9 Key Thoughts on SEO & AI

There’s a ton of AI hype at the moment and Google’s recent I/O conference saw the company demonstrating many new upcoming features within search.

These are still experimental features for now but are likely to be rolled out soon as Google and other search engines fight for AI dominance. What's the big deal?

ChatGPT

ChatGPT is trained on an already existing data set, rather than searching the web live, so Google is attempting to get one up on ChatGPT here. Yes, we have web search extensions for ChatGPT, but Google is doing that work for the users as a core part of their experience, and let’s face it most businesses will be more concerned with Google search for the near future, as it's such a huge part of customer's lives already.

Google’s Answer

You may have heard of Bard, essentially Google’s version of ChatGPT. The new announcements from I/O is basically to combine Bard with the search engine, known as Search Generative Experience.

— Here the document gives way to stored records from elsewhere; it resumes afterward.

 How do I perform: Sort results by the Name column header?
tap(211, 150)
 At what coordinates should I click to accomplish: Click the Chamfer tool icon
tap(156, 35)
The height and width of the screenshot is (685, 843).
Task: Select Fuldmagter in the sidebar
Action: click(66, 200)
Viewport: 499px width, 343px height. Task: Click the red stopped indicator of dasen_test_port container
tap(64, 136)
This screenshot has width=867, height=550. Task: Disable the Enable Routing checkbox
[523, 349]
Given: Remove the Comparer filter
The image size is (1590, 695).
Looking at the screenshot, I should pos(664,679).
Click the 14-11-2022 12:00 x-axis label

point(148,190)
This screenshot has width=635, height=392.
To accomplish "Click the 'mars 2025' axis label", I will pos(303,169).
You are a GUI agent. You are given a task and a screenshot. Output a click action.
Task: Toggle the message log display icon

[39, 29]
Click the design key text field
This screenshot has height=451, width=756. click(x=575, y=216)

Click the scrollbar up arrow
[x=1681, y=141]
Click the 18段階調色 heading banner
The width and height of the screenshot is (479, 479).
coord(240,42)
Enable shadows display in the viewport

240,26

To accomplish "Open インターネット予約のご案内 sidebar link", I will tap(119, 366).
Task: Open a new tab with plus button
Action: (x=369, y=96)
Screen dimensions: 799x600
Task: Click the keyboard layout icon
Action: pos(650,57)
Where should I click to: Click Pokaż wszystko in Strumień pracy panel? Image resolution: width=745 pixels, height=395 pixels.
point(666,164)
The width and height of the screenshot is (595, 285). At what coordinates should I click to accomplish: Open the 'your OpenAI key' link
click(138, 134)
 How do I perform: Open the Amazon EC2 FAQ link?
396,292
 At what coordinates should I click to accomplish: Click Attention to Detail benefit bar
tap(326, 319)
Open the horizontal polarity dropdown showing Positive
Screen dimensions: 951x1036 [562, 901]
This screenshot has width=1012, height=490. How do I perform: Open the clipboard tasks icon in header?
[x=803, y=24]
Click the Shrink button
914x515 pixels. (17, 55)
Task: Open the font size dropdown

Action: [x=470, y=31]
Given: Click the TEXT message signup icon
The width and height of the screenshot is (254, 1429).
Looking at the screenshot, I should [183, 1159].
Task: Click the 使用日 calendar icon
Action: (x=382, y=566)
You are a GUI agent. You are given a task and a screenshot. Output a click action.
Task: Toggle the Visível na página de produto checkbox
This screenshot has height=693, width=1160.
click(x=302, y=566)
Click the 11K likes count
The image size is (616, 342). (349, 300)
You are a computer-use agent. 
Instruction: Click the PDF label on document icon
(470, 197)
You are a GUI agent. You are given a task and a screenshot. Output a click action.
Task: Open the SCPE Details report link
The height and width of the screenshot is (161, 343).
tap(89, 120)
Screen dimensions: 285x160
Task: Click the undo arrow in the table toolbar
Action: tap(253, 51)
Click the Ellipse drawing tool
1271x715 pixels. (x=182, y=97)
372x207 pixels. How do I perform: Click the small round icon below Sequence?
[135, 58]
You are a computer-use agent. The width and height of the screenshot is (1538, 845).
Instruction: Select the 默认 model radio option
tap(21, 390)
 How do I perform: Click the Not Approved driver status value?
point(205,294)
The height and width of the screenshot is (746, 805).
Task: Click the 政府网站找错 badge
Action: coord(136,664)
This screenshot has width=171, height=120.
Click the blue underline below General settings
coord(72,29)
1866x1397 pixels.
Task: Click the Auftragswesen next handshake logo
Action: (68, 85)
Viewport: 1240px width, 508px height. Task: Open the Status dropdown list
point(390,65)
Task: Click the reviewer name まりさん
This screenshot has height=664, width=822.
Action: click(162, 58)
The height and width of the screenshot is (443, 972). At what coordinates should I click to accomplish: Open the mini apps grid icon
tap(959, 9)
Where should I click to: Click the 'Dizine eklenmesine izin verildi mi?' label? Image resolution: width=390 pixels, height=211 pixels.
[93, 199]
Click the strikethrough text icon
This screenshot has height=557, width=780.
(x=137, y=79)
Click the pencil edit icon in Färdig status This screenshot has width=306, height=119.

It provides a new way of displaying information to searchers, providing more context and related information in a conversational style. You’ll also be able to follow up with more questions or prompts, much like a conversation.

The most clear benefit to the searcher, and clear concern to website owners; is that a lot of useful information is presented without the need to visit a site. Google has also said they are connecting their "shopping graph" to the system, meaning a huge amount of product data will be surfaced in the results too.

Google SGE

My thoughts and opinions:

  1. Google has been using AI for a very long time, so a lot of the use of the phrase is hyped up quite a bit. Keep calm (for now).
  2. It’s helpful for now to see AI as a new way of interacting with computers, rather than a monstrous machine that is going to end the world by building too many paperclip factories. That’s not to say ethics aren’t a concern, but most news sources focus on the Terminator angles rather than the good stuff, because that sort of thing gets more clicks. I could do a whole separate article on the subject but that’s for another time.
  3. We already see a lot of information in search results that will discourage clicks. This has been around for 5+ years at least, and SEOs have dealt with it. We will continue to deal with it.
  4. Where this may get interesting is in trying to measure these results. This is already messy; how do we know if our information is being read? Will we see SGE impressions in Google Analytics 4? Unclear currently.
  5. On the last three points, the main difference with Generative AI is that it often doesn't give a source for the information. This is the biggest worry for content creation right now - how do we control how our content is cited? Possibly more lost clicks here.
  6. The regular non-AI results aren’t going anywhere anytime soon, and businesses need to think about several factors that might give an indication of how they will be impacted, including:
    • B2B vs B2C - B2C probably more likely to be impacted first
    • Keyword intent and the length of the buying/purchase consideration cycle - longer buying journey impacted more
    • Long tail vs short tail keywords - short tail & high intent transactional keywords are potentially likely to show more of the regular non-AI results because the journey is so much more simple
    • How factual and impactful your information needs to be, particularly for your-money-your-life (YMYL) industries like health and finance
  7. Similarly, most people will take quite some time to start searching in a way that will better utilise the AI features.
  8. Google’s functionality is trained on results from the web. These will still need to come from some form of indexed content. Therefore content will still be very important, particularly unique, expert, authoritative and non-machine written content. Keep being better - provide realiable expertise in your industry.
  9. Google is bringing what they call “perspectives” into search, including an algorithm update designed directly to better understand this. Basically this is surfacing opinions from real people from blogs, forums, social media and YouTube etc. It could become a lot more important for all types of businesses to use these channels as part of their digital strategies.

Ultimately it’s still early stages for these announcements, but I have a feeling Google are slightly rushing things following a dissapointing response to their initial Bard reveal. It could mean that SEO and Google Ads is impacted a lot sooner than we think, and in a potentially messy way. But rest assured, SEOs are responding quickly.